Mr John Williams, vice-president of the Royal College of Surgeons, said the cuts meant patients were staying for shorter lengths of time in hospital, and this put extra pressure on patients and staff.
The government has denied that patient care was being compromised and said that an extra 3,000 beds had been made available in the UK this year.
But Mr Williams said the situation had reached the point where a patient's condition could deteriorate significantly without staff noticing.
He said that within the past month an elderly patient in his care had a slight stroke, which went unnoticed.
Busy staff might not recognise a mini-stroke, he said, and think instead that a patient had fainted.
He said: "Lack of available beds obviously has a fundamental effect on the quality of care a patient receives and risk management.
"You have an 80-year-old coming into hospital at 7am to be operated on the same day. It puts unnecessary stress on the patient.
"It's also difficult to assess them properly. Sometimes an anaesthetist might only be able to examine a patient just before they are due to be operated on.
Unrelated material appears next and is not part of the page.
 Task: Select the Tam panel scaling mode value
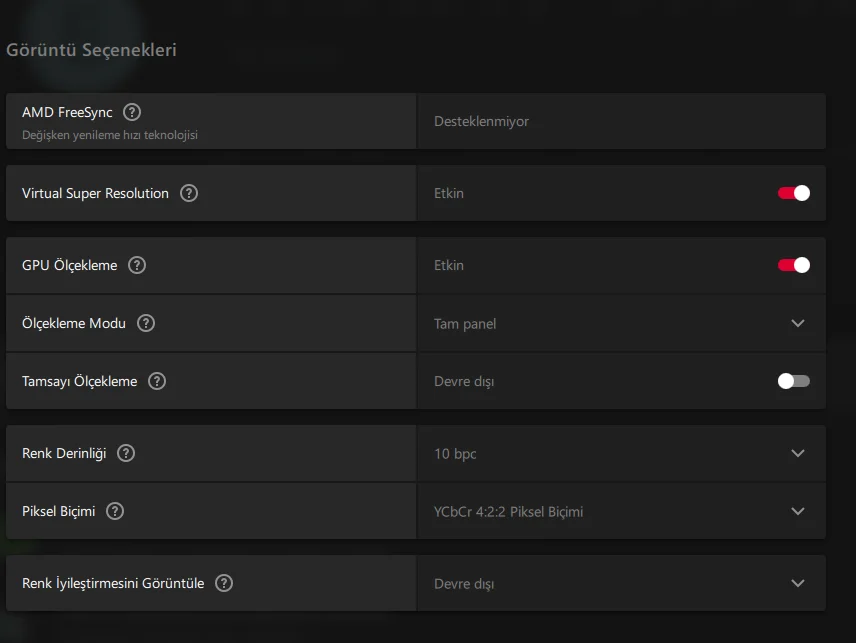(x=465, y=324)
"They might even be told at that late stage that they are not fit to undergo surgery.
"If the operation does go ahead, the patient might only be able to go back to a bed in a mixed ward."
Mr Williams is on the Government's waiting list task force, and said he had brought his concerns to the attention of the Department of Health.
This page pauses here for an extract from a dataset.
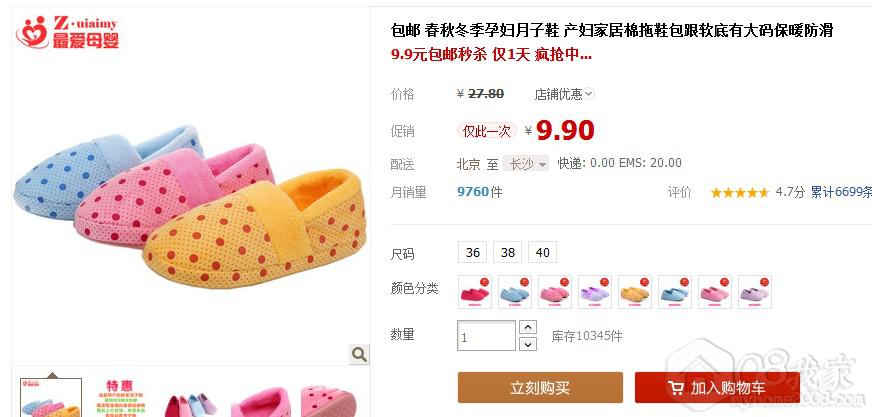Increase quantity with the up arrow
This screenshot has width=872, height=417.
pyautogui.click(x=528, y=327)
The Government said that it always puts "the welfare and of patients and quality of their care first".
"The NHS has provided an extra 3,000 beds this year, thanks to the £417m made available for waiting list work.
"Two thousand extra beds opened throughout the NHS and more than 1,100 further beds, which are planned to close this year, have been kept open."
Joyce Robbins, a council member for the Patient's Association, expressed surprise at Mr Williams' target.
She said that these days it was usually staffing levels that caused a problem rather than beds.
However, she agreed with Mr Williams that resourcing problems meant staff could not always attend to all of a patient's needs.
"The overall lack of resources in the health service - despite government promises - means the standard of care is not what it should be."
She said the association had heard of patients left to starve on wards, elderly patients who fall and break a hip on their way to the toilet and people being discharged too early and having to return to hospital.
Part of the problem was the amount of money spent on health care per person - £800 per person in the UK compared with £1,200 in Germany, she said.
But extra resources were not used in the right way and this could cause additional problems, she added.
"Governments tend to target waiting lists, which are not at the root of health services. This tends to distort the needs in other fields," she said.